Sistem Olarak Aile
Aile sistemli bir yapıdır ve bu aile sistemi içerisindeki tüm yapıtaşları birbirini olumlu veya olumsuz sürekli etkiliyor haldedir. A davranışı B tepkisini doğurur. B tepkisi ise yeni bir C davranışını, bu C davranışı da D tepkisini… Bu silsile böylece sürer gider ve ana meseleden gittikçe uzaklaşılır. Bazen öyle bir noktaya gelinir ki asıl problem olan mesele değil de o problemi konuşma ya da çözme biçiminiz bir problem olmuştur.
Peki biz orada öylece tartışırken çocuklarımız bu durumdan nasıl etkilenir?
Sistemler teorisine göre; aile içinde ve eşler arasında olan biten her şey bireysel paradigma içerisinde kalmayarak ailenin diğer üyelerine de yayılır.
Örneğin; anne-baba arasında süregelen gerginlik ve çözümlenmemiş bir mesele, henüz 3 aylık bebeklerinin uyku ya da yatışamama probleminin nedeni olabilir.
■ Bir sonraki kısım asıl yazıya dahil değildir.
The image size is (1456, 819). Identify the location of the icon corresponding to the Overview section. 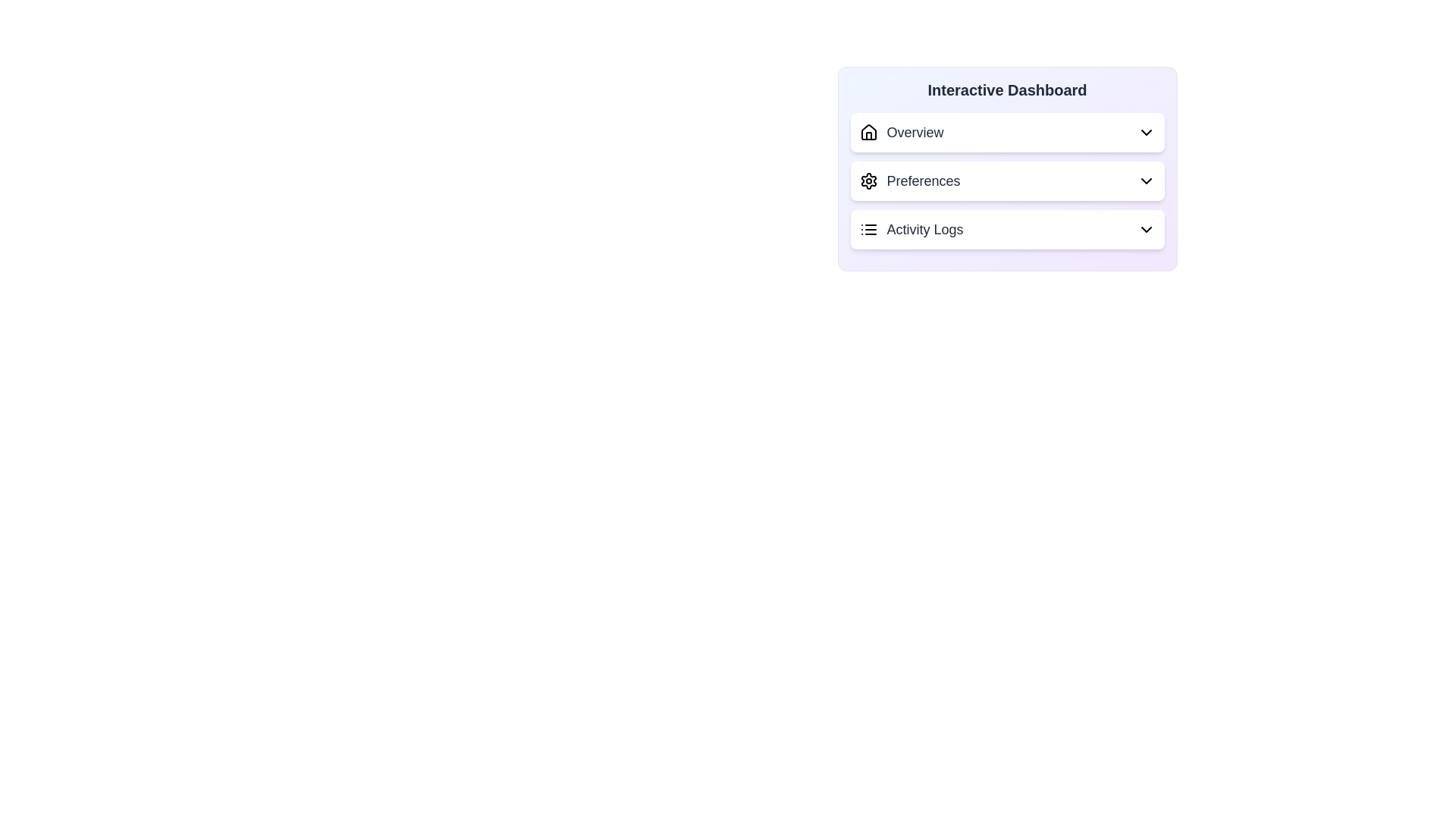
(868, 131).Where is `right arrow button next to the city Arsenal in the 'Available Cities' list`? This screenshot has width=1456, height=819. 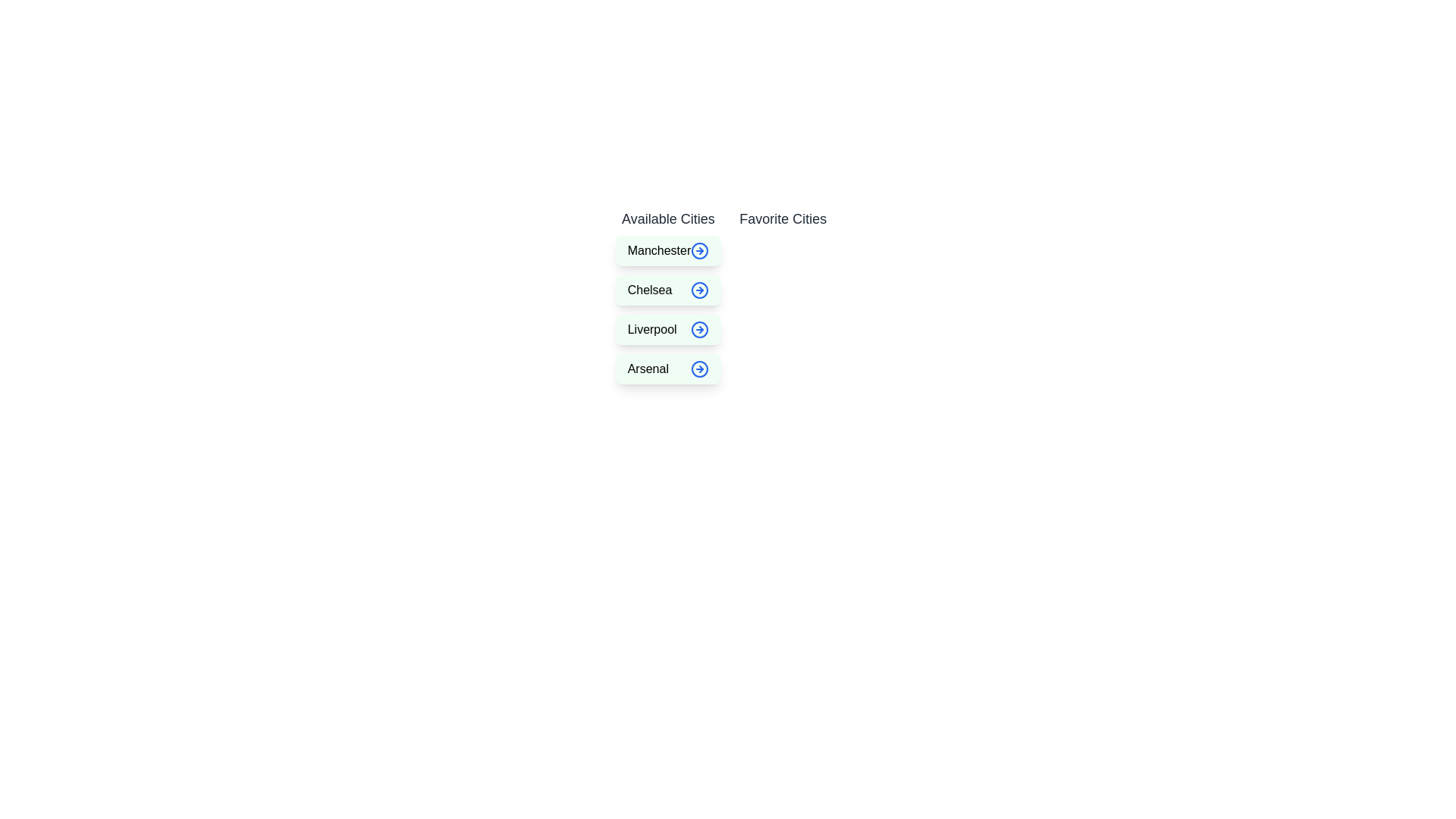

Aile ve çiftler arasında çözümlenmemiş meseleler, bilgisayardaki arka planda çalışmaya devam eden programlara benzer. Her biri zihninizde bir yer kaplar ve sizin işlem hızını düşürebilir. Siz eşinizle aranızdaki problemle boğuşurken çocuğunuzun size gönderdiği sinyalleri algılamanız, onun ihtiyaçlarını fark etmeniz ve bunlara karşılık verecek enerjiyi kendinizde bulmanız zorlaşacaktır.
Çocuklar Kötü Giden Şeyleri Kendilerinden Dolayı Bilmeye Meyillidir
ECCT yöntemiyle çalışan ilişki terapistleri, eğer çiftin çocuğu ya da çocukları varsa onların birer basılı halde olan fotoğrafı ile seansa gelmelerini isterler. Seans başladığında ise bu fotoğrafı çiftlere ve çiftlerin arasındaki alana bakar konumda bir yere sabitlerler ve siz burada meselelerinizi konuşurken çocuğunuzun ya da çocuklarınızın sizi dikkatle izlediklerini söylerler. Sembolik olarak oluşturulan bu sahne, aslında aile hayatı içerisinde defalarca tekrarlana gelen bir durumdur. Siz eşinizle kavga ederken, tartışırken ve öfke saçarken çocuğunuz tam karşınızda sizi tüm dikkatiyle izliyordur. Bu sahnede anlamlandıramadığı her ne varsa gelecek hayatı üzerinde olumsuz tesirler oluşturabilir. Yine kritik önem arz eden bir şey var ki o da gelişim dönemine göre değişmekle birlikte çocuklar ailede olan biten ve kötüye giden şeyleri kendilerinden kaynaklı olduğunu düşünmeye meyillidir. Bu da ilerleyen süreçte çözümlenmediği takdirde derin ve irrasyonel bir suçluluk inancı ile hayatını devam ettirmesine yol açabilir.
Çocuklar Hiç mi Tartışma Görmeyecekler?
Mümkün mertebe yanlarında tartışmamak daha iyi olur fakat bu bazen hayatın akışına ve tartışmaların doğasına uygun olmayabilir. Bir anda alevlenen ve tetiklenen bir tartışmayı düşünün. Hele ki kendinizi frenlemekte zorlandığınız bir mesele ise, burada durup tartışmayı başka bir zamana ertelemek çok güç olacaktır. Eğer çocuklar, bir tartışmaya şahit olmuşlarsa bunun çözümüne de şahit olmalılar. Ancak böyle zihinlerinde boşluksuz bir yapı oluşabilir. Mesela akşam birbirlerine bağırıp çağıran öfkeli anne babayı gördükten sonra, sabahki kahvaltı da hiçbir şey olmamış gibi devam ettiklerini gördüğünde çocuk zihninde bu olanları anlamlandıramayabilir ve kendi algısından tereddüt etmeye başlar. O yüzden çocuk probleme şahit olmuşsa, çözümüne de şahit olmalıdır diyoruz. Bu aynı zamanda problem çözme, hata yaptığında bunu telafi edebilme, özür dileyebilme gibi erdemli yönlerini de modelleme yaparak geliştirmesine yardımcı olacaktır.